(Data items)
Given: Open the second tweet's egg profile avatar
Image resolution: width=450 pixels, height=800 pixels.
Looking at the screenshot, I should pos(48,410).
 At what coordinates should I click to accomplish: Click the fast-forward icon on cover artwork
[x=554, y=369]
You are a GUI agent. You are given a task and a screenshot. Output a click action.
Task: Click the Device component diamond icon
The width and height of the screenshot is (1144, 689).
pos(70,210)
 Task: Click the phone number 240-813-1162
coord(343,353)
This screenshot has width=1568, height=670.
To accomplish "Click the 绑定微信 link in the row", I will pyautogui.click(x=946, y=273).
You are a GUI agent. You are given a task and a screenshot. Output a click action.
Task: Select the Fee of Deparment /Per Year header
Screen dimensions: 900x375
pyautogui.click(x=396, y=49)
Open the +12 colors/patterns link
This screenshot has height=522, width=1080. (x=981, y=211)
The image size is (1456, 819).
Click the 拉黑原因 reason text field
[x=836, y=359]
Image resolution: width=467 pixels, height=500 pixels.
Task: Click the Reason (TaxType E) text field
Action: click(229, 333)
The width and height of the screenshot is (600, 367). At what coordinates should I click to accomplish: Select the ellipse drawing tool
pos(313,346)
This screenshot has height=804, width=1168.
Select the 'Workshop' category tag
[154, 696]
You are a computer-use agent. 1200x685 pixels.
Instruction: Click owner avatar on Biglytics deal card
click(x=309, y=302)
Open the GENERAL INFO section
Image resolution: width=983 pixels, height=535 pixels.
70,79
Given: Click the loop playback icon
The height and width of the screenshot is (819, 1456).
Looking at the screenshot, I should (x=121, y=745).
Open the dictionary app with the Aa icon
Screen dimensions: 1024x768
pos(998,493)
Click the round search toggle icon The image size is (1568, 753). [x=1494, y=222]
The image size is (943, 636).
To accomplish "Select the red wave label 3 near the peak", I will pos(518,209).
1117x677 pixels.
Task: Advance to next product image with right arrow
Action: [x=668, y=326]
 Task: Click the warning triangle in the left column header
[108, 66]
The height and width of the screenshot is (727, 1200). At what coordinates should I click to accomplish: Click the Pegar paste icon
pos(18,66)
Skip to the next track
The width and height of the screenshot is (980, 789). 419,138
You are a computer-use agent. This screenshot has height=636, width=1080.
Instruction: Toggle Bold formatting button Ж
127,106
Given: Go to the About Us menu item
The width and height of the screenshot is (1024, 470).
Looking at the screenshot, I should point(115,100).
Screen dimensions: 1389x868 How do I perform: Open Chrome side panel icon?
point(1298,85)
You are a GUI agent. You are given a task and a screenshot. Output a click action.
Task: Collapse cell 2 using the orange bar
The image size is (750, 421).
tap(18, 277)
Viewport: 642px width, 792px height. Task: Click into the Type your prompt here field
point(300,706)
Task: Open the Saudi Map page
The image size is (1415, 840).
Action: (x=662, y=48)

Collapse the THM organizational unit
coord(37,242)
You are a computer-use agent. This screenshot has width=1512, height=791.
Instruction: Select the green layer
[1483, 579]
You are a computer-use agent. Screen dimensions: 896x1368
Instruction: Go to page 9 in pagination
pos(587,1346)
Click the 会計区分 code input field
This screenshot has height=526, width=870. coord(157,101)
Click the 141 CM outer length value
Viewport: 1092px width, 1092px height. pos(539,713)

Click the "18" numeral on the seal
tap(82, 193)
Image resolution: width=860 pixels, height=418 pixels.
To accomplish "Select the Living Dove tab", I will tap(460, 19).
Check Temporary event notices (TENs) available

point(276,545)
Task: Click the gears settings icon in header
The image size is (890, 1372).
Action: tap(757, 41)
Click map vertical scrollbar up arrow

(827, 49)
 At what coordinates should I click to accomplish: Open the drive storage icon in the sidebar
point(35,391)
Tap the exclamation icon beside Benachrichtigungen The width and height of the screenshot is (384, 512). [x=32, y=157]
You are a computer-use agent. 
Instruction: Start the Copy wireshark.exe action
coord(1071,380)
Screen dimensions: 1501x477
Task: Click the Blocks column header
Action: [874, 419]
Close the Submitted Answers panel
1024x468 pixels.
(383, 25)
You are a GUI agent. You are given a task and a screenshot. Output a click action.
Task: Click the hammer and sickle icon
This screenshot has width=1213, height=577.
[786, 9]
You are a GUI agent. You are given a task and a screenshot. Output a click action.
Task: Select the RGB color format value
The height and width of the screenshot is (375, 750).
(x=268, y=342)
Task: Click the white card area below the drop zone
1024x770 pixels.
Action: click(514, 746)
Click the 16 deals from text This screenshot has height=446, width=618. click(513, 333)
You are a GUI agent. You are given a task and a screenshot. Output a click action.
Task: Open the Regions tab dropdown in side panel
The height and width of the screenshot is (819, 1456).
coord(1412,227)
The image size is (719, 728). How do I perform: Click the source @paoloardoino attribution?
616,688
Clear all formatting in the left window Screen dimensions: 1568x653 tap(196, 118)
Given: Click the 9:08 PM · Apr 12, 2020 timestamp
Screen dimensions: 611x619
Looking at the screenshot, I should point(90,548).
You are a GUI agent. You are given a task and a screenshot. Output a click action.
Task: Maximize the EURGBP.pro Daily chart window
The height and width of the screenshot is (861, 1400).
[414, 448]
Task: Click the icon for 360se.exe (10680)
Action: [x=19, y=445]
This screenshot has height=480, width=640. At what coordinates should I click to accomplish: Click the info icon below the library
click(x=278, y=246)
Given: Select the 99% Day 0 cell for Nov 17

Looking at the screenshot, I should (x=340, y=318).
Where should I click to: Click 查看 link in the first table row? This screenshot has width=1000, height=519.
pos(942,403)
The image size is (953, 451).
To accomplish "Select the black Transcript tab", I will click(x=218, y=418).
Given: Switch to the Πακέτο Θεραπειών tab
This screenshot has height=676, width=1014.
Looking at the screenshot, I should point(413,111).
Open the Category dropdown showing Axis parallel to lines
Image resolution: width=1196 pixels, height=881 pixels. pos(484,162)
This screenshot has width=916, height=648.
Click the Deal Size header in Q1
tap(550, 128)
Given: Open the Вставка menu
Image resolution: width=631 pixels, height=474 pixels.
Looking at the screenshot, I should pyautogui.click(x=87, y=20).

- _YOUR ASSIGNMENT_: Copy out all the records exactly.

- _ANSWER TO THIS PROBLEM_:
Given: Open the second tweet's egg profile avatar
Image resolution: width=450 pixels, height=800 pixels.
Looking at the screenshot, I should pos(48,410).
 At what coordinates should I click to accomplish: Click the fast-forward icon on cover artwork
[x=554, y=369]
You are a GUI agent. You are given a task and a screenshot. Output a click action.
Task: Click the Device component diamond icon
The width and height of the screenshot is (1144, 689).
pos(70,210)
 Task: Click the phone number 240-813-1162
coord(343,353)
This screenshot has width=1568, height=670.
To accomplish "Click the 绑定微信 link in the row", I will pyautogui.click(x=946, y=273).
You are a GUI agent. You are given a task and a screenshot. Output a click action.
Task: Select the Fee of Deparment /Per Year header
Screen dimensions: 900x375
pyautogui.click(x=396, y=49)
Open the +12 colors/patterns link
This screenshot has height=522, width=1080. (x=981, y=211)
The image size is (1456, 819).
Click the 拉黑原因 reason text field
[x=836, y=359]
Image resolution: width=467 pixels, height=500 pixels.
Task: Click the Reason (TaxType E) text field
Action: click(229, 333)
The width and height of the screenshot is (600, 367). At what coordinates should I click to accomplish: Select the ellipse drawing tool
pos(313,346)
This screenshot has height=804, width=1168.
Select the 'Workshop' category tag
[154, 696]
You are a computer-use agent. 1200x685 pixels.
Instruction: Click owner avatar on Biglytics deal card
click(x=309, y=302)
Open the GENERAL INFO section
Image resolution: width=983 pixels, height=535 pixels.
70,79
Given: Click the loop playback icon
The height and width of the screenshot is (819, 1456).
Looking at the screenshot, I should (x=121, y=745).
Open the dictionary app with the Aa icon
Screen dimensions: 1024x768
pos(998,493)
Click the round search toggle icon The image size is (1568, 753). [x=1494, y=222]
The image size is (943, 636).
To accomplish "Select the red wave label 3 near the peak", I will pos(518,209).
1117x677 pixels.
Task: Advance to next product image with right arrow
Action: [x=668, y=326]
 Task: Click the warning triangle in the left column header
[108, 66]
The height and width of the screenshot is (727, 1200). At what coordinates should I click to accomplish: Click the Pegar paste icon
pos(18,66)
Skip to the next track
The width and height of the screenshot is (980, 789). 419,138
You are a computer-use agent. This screenshot has height=636, width=1080.
Instruction: Toggle Bold formatting button Ж
127,106
Given: Go to the About Us menu item
The width and height of the screenshot is (1024, 470).
Looking at the screenshot, I should point(115,100).
Screen dimensions: 1389x868 How do I perform: Open Chrome side panel icon?
point(1298,85)
You are a GUI agent. You are given a task and a screenshot. Output a click action.
Task: Collapse cell 2 using the orange bar
The image size is (750, 421).
tap(18, 277)
Viewport: 642px width, 792px height. Task: Click into the Type your prompt here field
point(300,706)
Task: Open the Saudi Map page
The image size is (1415, 840).
Action: (x=662, y=48)

Collapse the THM organizational unit
coord(37,242)
You are a computer-use agent. This screenshot has width=1512, height=791.
Instruction: Select the green layer
[1483, 579]
You are a computer-use agent. Screen dimensions: 896x1368
Instruction: Go to page 9 in pagination
pos(587,1346)
Click the 会計区分 code input field
This screenshot has height=526, width=870. coord(157,101)
Click the 141 CM outer length value
Viewport: 1092px width, 1092px height. pos(539,713)

Click the "18" numeral on the seal
tap(82, 193)
Image resolution: width=860 pixels, height=418 pixels.
To accomplish "Select the Living Dove tab", I will tap(460, 19).
Check Temporary event notices (TENs) available

point(276,545)
Task: Click the gears settings icon in header
The image size is (890, 1372).
Action: tap(757, 41)
Click map vertical scrollbar up arrow

(827, 49)
 At what coordinates should I click to accomplish: Open the drive storage icon in the sidebar
point(35,391)
Tap the exclamation icon beside Benachrichtigungen The width and height of the screenshot is (384, 512). [x=32, y=157]
You are a computer-use agent. 
Instruction: Start the Copy wireshark.exe action
coord(1071,380)
Screen dimensions: 1501x477
Task: Click the Blocks column header
Action: [874, 419]
Close the Submitted Answers panel
1024x468 pixels.
(383, 25)
You are a GUI agent. You are given a task and a screenshot. Output a click action.
Task: Click the hammer and sickle icon
This screenshot has width=1213, height=577.
[786, 9]
You are a GUI agent. You are given a task and a screenshot. Output a click action.
Task: Select the RGB color format value
The height and width of the screenshot is (375, 750).
(x=268, y=342)
Task: Click the white card area below the drop zone
1024x770 pixels.
Action: click(514, 746)
Click the 16 deals from text This screenshot has height=446, width=618. click(513, 333)
You are a GUI agent. You are given a task and a screenshot. Output a click action.
Task: Open the Regions tab dropdown in side panel
The height and width of the screenshot is (819, 1456).
coord(1412,227)
The image size is (719, 728). How do I perform: Click the source @paoloardoino attribution?
616,688
Clear all formatting in the left window Screen dimensions: 1568x653 tap(196, 118)
Given: Click the 9:08 PM · Apr 12, 2020 timestamp
Screen dimensions: 611x619
Looking at the screenshot, I should point(90,548).
You are a GUI agent. You are given a task and a screenshot. Output a click action.
Task: Maximize the EURGBP.pro Daily chart window
The height and width of the screenshot is (861, 1400).
[414, 448]
Task: Click the icon for 360se.exe (10680)
Action: [x=19, y=445]
This screenshot has height=480, width=640. At what coordinates should I click to accomplish: Click the info icon below the library
click(x=278, y=246)
Given: Select the 99% Day 0 cell for Nov 17

Looking at the screenshot, I should (x=340, y=318).
Where should I click to: Click 查看 link in the first table row? This screenshot has width=1000, height=519.
pos(942,403)
The image size is (953, 451).
To accomplish "Select the black Transcript tab", I will click(x=218, y=418).
Given: Switch to the Πακέτο Θεραπειών tab
This screenshot has height=676, width=1014.
Looking at the screenshot, I should point(413,111).
Open the Category dropdown showing Axis parallel to lines
Image resolution: width=1196 pixels, height=881 pixels. pos(484,162)
This screenshot has width=916, height=648.
Click the Deal Size header in Q1
tap(550, 128)
Given: Open the Вставка menu
Image resolution: width=631 pixels, height=474 pixels.
Looking at the screenshot, I should pyautogui.click(x=87, y=20).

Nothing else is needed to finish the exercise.